O estado do Amazonas registrou, em 2025, um significativo aumento de 87 mil hectares na superfície de água, após enfrentar dois anos de seca intensa. Os dados foram divulgados pelo MapBiomas e mostram que o Amazonas teve o terceiro maior crescimento hídrico do Brasil, superado apenas por Pará e Goiás.

Dados sobre a superfície de água

O crescimento da superfície de água foi impulsionado pelo aumento das chuvas em comparação com o ano anterior. O Pará liderou o crescimento com 142 mil hectares, seguido por Goiás, que teve um acréscimo de 91 mil hectares de água. Essa superfície engloba áreas de rios, lagos e represas monitoradas pelo estudo.
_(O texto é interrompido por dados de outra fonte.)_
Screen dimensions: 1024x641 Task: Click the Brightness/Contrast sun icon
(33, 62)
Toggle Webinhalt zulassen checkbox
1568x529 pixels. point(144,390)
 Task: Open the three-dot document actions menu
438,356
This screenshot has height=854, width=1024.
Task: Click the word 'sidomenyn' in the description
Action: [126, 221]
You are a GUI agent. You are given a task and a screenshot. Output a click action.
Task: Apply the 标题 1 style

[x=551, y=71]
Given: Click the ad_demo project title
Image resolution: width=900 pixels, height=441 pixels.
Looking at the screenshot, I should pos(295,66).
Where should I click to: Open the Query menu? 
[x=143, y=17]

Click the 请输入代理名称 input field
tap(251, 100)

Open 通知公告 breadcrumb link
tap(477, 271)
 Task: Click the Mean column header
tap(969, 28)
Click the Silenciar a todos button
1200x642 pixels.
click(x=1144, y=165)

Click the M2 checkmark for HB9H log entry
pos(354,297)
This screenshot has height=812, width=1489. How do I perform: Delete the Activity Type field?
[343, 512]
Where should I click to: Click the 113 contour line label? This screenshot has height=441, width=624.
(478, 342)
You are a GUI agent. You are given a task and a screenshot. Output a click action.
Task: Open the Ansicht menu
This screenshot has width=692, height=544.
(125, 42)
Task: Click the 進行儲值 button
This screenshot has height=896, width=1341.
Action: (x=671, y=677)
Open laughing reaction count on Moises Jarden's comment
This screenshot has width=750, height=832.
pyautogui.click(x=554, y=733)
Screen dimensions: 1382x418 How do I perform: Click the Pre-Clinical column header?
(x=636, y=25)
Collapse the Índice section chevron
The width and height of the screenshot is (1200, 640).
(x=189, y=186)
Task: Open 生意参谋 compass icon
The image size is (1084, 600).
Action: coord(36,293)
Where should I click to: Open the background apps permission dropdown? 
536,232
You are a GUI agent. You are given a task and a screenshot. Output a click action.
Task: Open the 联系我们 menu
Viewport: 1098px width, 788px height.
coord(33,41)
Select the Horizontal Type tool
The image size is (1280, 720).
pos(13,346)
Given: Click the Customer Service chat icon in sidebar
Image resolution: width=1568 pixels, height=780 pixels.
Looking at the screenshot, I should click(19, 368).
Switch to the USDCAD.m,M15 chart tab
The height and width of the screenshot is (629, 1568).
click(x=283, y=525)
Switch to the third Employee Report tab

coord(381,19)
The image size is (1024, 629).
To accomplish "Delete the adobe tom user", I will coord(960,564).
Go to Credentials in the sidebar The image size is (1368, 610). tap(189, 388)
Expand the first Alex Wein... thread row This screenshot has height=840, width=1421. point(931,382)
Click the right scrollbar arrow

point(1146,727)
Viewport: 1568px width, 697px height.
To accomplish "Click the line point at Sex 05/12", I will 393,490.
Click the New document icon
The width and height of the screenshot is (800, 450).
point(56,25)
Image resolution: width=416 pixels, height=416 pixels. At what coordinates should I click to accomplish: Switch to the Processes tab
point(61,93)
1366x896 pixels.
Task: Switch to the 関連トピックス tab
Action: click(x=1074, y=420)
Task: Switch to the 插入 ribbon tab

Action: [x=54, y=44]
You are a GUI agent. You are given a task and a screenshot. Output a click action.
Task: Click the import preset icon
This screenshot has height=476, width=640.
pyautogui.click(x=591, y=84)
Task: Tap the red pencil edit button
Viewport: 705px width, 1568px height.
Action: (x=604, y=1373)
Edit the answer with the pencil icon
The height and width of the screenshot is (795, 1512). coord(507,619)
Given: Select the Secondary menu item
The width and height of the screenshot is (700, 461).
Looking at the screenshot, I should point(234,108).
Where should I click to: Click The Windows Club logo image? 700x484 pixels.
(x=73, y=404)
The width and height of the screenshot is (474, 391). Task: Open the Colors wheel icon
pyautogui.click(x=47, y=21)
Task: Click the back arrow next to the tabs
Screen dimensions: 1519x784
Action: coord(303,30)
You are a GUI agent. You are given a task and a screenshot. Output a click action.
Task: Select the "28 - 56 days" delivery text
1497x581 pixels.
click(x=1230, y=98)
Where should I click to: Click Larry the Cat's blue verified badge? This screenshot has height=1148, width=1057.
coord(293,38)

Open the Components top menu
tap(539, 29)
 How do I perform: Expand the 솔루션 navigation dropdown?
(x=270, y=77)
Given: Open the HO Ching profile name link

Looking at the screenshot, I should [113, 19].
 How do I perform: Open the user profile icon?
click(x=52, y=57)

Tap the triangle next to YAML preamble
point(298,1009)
Desigualdade na recuperação hídrica

Apesar do aumento geral, a recuperação hídrica não ocorreu de maneira uniforme em todo o bioma amazônico. Embora a superfície de água tenha superado em 2,6% a média histórica em 2025, 20 das 54 sub-bacias analisadas ainda apresentaram níveis abaixo desse padrão, evidenciando a desigualdade na recuperação.

Impacto das mudanças climáticas

Ives Brandão, pesquisador do Instituto do Homem e Meio Ambiente da Amazônia (Imazon), destacou que a região possui uma vasta reserva de água, mas é afetada por fenômenos climáticos que alteram o regime dos rios. Ele alertou para a frequência crescente de eventos climáticos que podem resultar em secas mais severas.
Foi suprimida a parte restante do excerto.